The biggest mistake I see is building competitive positioning in isolation from sales. PMM teams create gorgeous messaging frameworks, but sales never adopted them because they didn’t solve the objection the buyer was actually raising.

The second biggest mistake is positioning on features instead of outcomes. Competitors can match features. They can’t as easily match the proof that you’ve delivered specific outcomes for buyers like them.

Avoid these two traps and your competitive positioning will immediately become a revenue tool instead of just marketing collateral.

FAQ

What if we don’t have a dedicated win-loss analysis process?
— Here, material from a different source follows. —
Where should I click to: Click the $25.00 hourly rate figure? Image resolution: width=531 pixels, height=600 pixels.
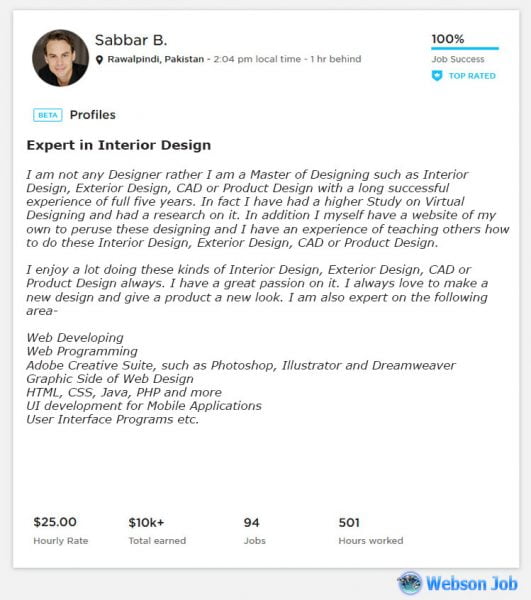[55, 522]
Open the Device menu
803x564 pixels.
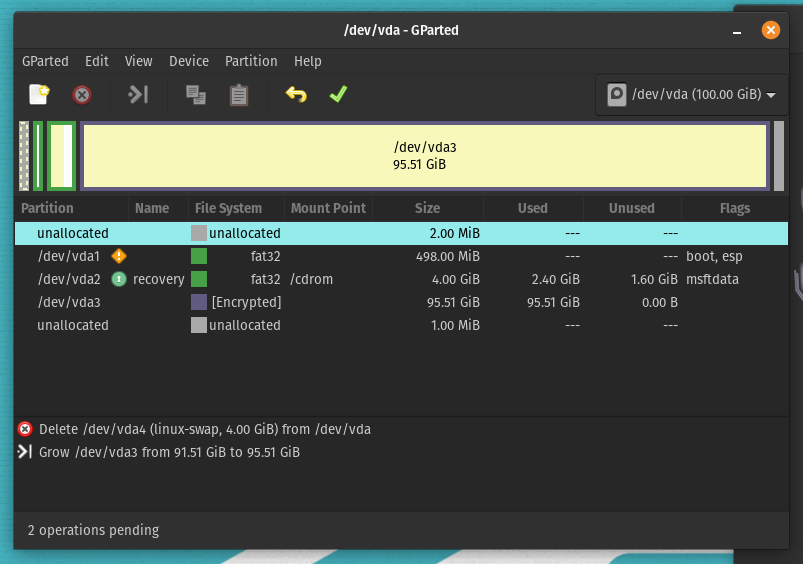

Start with interviews. Schedule 10-15 calls with sales reps and recently closed deals (both wins and losses). Ask simple questions: Why did we win this deal? What was the main competitive objection? What made us credible against the alternative they were considering? You’ll get enough data to build initial battle cards. Then formalize the process as you scale. I’ve never worked at a company that regretted starting win-loss analysis early.

How often should we update competitive positioning?

At minimum, quarterly. I review competitive positioning every 90 days based on win-loss data, new competitor moves, and market changes. If a competitor launches a major feature or changes their positioning, that’s an immediate trigger for a positioning refresh. In fast-moving categories, I’ve updated monthly. The key is tying updates to actual data, instead of feeling like something’s shifted.

How do we handle positioning when we’re smaller than the market leader?

Don’t position on scale or market presence. Instead, position on what you do differently because you’re smaller: faster iteration, deeper specialization, fresher perspective on the category. I’ve positioned against larger competitors by highlighting that we were built for a specific buyer problem that the market leader has to compromise on because they serve a broader audience. This works because it’s true and because it maps to how smaller companies actually win deals.

Questions about building your competitive positioning? Let’s connect, there’s always ways to collaborate.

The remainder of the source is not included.